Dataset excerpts
↓

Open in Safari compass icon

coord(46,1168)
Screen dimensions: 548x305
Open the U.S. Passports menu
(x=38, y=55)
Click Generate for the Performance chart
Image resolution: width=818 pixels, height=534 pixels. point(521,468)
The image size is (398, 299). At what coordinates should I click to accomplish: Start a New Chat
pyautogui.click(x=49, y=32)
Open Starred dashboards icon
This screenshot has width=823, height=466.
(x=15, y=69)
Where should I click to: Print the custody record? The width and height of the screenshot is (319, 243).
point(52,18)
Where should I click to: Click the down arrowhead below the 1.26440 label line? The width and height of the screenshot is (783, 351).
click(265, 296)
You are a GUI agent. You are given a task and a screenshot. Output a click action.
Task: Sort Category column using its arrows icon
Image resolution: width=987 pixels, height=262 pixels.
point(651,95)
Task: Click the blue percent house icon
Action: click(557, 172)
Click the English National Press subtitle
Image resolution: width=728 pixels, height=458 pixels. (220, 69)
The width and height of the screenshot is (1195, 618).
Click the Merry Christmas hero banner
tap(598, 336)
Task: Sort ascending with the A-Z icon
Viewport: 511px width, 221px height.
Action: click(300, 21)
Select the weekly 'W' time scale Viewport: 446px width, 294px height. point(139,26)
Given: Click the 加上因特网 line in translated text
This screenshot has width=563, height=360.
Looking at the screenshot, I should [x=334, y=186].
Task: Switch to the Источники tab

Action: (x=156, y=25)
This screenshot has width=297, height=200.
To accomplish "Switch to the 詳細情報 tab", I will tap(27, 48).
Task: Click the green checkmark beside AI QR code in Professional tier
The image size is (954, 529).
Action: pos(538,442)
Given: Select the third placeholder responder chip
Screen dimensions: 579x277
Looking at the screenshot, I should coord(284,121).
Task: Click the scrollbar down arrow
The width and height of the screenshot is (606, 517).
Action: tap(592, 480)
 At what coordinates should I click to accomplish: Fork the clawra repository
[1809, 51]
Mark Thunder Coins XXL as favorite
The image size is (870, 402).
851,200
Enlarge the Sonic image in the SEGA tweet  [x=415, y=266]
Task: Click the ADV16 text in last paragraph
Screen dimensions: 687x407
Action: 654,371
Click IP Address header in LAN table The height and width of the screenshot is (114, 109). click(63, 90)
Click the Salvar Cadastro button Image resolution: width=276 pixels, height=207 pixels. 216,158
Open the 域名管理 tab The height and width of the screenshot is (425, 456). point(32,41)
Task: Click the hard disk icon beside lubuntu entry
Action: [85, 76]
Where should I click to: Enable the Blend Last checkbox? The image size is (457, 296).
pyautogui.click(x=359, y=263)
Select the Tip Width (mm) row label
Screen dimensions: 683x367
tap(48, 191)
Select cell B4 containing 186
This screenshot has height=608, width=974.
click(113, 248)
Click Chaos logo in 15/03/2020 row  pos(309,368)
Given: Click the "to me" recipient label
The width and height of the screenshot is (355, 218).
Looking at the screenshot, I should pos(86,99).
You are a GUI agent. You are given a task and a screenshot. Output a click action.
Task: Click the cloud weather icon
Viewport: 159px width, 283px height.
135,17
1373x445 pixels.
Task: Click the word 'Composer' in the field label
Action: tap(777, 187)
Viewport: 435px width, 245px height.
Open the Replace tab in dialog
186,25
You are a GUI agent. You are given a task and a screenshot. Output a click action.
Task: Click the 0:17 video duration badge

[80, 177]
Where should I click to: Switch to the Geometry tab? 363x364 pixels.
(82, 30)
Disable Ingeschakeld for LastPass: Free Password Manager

↑

| Your goal |
Every line above in which the word "text" is present must be copied into the answer.

| The completed task |
Given: Click the 加上因特网 line in translated text
Task: Click the ADV16 text in last paragraph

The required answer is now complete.